Modalités pratiques d’un examen efficace et sûr

Imagerie des artères coronaires

La coronarographie consiste à réaliser un film radiologique secondairement numérisé des artères coronaires épicardiques opacifiées par l’injection sélective de produit de contraste au moyen d’une sonde introduite par voie percutanée. L’examen peut être pratiqué par différentes voies d’abord (fémorale ou radiale) et dure en moyenne quinze minutes. En cas de coronarographie normale, l’existence d’un spasme peut être dévoilée par la réalisation d’un test au Méthergin, puissant vasoconstricteur dérivé de l’ergot de seigle (fig. 1).

Avec quelques limites…

La coronarographie étant une projection biplane, elle peut méconnaître une sténose excentrée malgré la multiplication des incidences.
De plus, la réduction de la section endoluminale de la coronaire ne se traduit pas systématiquement par une répercussion hémodynamique, en particulier quand elle se situe dans les zones intermédiaires (40-70 %).

... non sans solutions


Étude de la réserve coronarienne

Associer une étude de la FFR à l’imagerie permet de quantifier l’impact sur la circulation distale et d’identifier ainsi le caractère ischémiant d’une sténose.
La FFR se définit comme le rapport entre le débit distal et le débit proximal, équivalant dans des conditions de vasodilatation maximale (résistances vasculaires devenant négligeables) au rapport des pressions de part et d’autre de la sténose. Elle est mesurée au moyen d’un guide de pression, placé jusqu’à la partie la plus distale de l’artère, après administration d’adénosine et de trinitrine, puissants vasodilatateurs. Une FFR ≥ 0,8 exclut une ischémie secondaire à la sténose. À l’inverse, une FFR < 0,75 témoigne d’une ischémie avérée. Ainsi, le recours à la FFR permet une classification fonctionnelle des lésions révélées par la coronarographie.

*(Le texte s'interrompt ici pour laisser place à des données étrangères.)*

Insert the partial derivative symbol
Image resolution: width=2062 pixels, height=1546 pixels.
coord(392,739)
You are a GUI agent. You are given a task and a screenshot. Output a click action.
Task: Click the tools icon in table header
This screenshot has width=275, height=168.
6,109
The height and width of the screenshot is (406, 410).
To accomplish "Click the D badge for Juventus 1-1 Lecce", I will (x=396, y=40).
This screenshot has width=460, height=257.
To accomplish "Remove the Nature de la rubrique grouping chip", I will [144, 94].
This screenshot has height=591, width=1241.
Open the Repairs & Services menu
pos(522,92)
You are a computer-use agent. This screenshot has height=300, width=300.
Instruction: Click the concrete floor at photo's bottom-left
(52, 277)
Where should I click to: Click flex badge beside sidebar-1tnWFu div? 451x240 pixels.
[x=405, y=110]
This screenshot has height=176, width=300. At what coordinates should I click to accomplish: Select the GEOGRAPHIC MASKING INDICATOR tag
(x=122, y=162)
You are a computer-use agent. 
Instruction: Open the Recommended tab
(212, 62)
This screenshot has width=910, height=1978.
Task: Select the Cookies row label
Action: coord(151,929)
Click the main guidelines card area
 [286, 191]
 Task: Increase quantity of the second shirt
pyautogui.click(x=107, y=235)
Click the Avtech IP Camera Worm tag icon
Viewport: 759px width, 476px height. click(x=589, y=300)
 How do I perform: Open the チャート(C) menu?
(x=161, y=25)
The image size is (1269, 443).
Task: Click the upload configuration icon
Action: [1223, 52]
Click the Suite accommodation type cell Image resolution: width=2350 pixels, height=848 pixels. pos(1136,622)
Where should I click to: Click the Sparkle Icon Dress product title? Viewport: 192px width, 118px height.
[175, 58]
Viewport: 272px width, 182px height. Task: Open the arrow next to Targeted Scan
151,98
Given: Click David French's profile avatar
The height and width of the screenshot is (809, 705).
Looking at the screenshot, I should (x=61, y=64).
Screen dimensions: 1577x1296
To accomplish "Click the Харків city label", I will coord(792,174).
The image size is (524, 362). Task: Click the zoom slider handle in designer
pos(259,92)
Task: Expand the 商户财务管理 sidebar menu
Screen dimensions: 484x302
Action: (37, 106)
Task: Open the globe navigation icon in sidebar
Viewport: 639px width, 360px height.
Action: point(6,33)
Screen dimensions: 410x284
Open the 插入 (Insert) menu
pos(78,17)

Étude de la FVG globale et de la cinétique segmentaire

La coronarographie peut également être complétée par l’étude de la fonction ventriculaire gauche (FVG) globale et de la cinétique segmentaire grâce à l’opacification de la cavité ventriculaire gauche.

Des risques limités

Du fait de l’amélioration des techniques, les risques de la coronarographie sont faibles. Les complications mineures représentent ainsi 1 % des actes et se résument essentiellement à des pathologies périphériques au point de ponction, tandis que les complications majeures concernent 0,3 % des patients – les plus redoutables sont l’hématome rétropéritonéal, l’accident vasculaire cérébral (AVC), l’occlusion coronarienne aiguë et l’insuffisance rénale liée à l’administration d’iode. Ces dernières dépendent du terrain vasculaire, de l’âge du patient et de l’existence préalable d’une insuffisance rénale.

Indications

Arrêt cardiocirculatoire extrahospitalier

Les lésions coronariennes instables sont la première cause des arrêts cardiaques extrahospitaliers.1 Une coronarographie immédiate est recommandée en cas de sus-décalage du segment ST sur l’électrocardiogramme (ECG) réalisé après retour d’une activité circulatoire spontanée.2
Dans les autres cas, il convient d’abord de rechercher une cause extracardiaque (AVC, embolie pulmonaire, hémorragie) par la réalisation d’une tomodensitométrie (TDM) cérébrale et thoraco-abdominale. Si aucune cause extracardiaque n’est retrouvée, la coronarographie est réalisée, le plus souvent de façon différée.3
Une deuxième coronarographie peut être réalisée à distance, pour une revascularisation complémentaire ou pour rechercher un spasme coronarien chez les patients dont la première coronarographie était normale.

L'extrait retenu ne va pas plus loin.